The plan is participant directed. It allows each participant to direct the investment of his or her share of the City's contribution into either an investment account or a split investment account. If a participant elects an investment account, all of the City's contributions for that participant are used to purchase an annuity contract. If a participant elects the split investment account, a portion of the City's contribution for that participant is invested in an annuity
contract and a portion is invested in whole life insurance issued by Prudential. Each whole life policy builds a cash value and provides benefits not available in the annuity contract, including disability benefits.
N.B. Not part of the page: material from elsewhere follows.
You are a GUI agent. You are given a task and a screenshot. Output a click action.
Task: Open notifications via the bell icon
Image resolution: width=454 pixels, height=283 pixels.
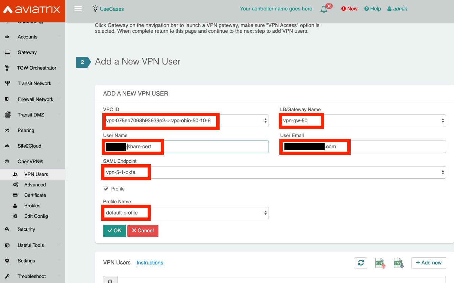[324, 8]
Each participant is completely vested in the plan after he or she has been enrolled in the plan for five years.
Prudential issues annuity contracts and insurance policies on participants and provides plan services to the administrator and trustees of the plan. 1/ The City is the owner of both the annuity contracts and the insurance policies. Both the annuity contracts and insurance policies are maintained in
the City offices of the plan administrator. Participants do not receive copies of either annuity or insurance contracts and do not receive certificates of insurance. Beginning in 1984, each participant has received monthly Confirmation Statements in their paycheck envelopes. The Confirmation Statements are prepared by Prudential and disclose the net investment activity for the annuity contract. From the inception of the plan, each participant has received an annual Employee Benefit Statement which is prepared by Prudential and discloses the amount of the employer contributions that were allocated to the annuity contract and the amount that was allocated to insurance.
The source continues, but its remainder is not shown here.